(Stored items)

────────

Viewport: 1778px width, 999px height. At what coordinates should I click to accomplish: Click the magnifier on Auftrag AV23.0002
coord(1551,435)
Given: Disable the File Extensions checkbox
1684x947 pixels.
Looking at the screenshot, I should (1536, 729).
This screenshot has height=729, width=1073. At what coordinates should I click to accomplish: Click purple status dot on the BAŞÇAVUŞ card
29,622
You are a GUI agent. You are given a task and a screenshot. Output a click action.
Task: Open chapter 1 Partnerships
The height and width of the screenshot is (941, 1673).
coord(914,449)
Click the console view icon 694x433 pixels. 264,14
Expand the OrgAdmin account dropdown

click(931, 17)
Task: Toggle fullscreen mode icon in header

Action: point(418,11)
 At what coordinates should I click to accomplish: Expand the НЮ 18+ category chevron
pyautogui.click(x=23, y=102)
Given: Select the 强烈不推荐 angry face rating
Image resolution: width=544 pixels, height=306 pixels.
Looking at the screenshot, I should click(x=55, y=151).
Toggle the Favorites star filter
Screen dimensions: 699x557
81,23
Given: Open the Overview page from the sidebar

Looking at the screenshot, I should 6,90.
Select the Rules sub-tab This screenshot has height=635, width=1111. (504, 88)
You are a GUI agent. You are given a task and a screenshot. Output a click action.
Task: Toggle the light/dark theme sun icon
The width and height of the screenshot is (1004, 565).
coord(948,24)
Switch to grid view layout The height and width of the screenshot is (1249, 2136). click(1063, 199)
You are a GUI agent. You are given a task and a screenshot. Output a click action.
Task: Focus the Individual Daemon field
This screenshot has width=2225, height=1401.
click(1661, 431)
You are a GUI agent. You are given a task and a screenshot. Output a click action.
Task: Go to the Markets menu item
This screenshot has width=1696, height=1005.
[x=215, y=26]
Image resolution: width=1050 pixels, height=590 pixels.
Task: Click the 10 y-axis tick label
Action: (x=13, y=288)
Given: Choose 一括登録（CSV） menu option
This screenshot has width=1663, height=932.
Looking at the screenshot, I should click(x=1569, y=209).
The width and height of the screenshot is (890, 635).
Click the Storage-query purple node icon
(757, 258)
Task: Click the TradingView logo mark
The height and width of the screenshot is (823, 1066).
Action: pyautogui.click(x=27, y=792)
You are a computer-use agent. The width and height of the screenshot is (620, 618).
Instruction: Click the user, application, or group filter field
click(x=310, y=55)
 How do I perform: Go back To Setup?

────────

▶ What to do: Starting at the line that contains "Given: Choose 一括登録（CSV） menu option", write out every line to the end of the entries, exactly as given.

▶ Answer:
Given: Choose 一括登録（CSV） menu option
This screenshot has width=1663, height=932.
Looking at the screenshot, I should click(x=1569, y=209).
The width and height of the screenshot is (890, 635).
Click the Storage-query purple node icon
(757, 258)
Task: Click the TradingView logo mark
The height and width of the screenshot is (823, 1066).
Action: pyautogui.click(x=27, y=792)
You are a computer-use agent. The width and height of the screenshot is (620, 618).
Instruction: Click the user, application, or group filter field
click(x=310, y=55)
 How do I perform: Go back To Setup?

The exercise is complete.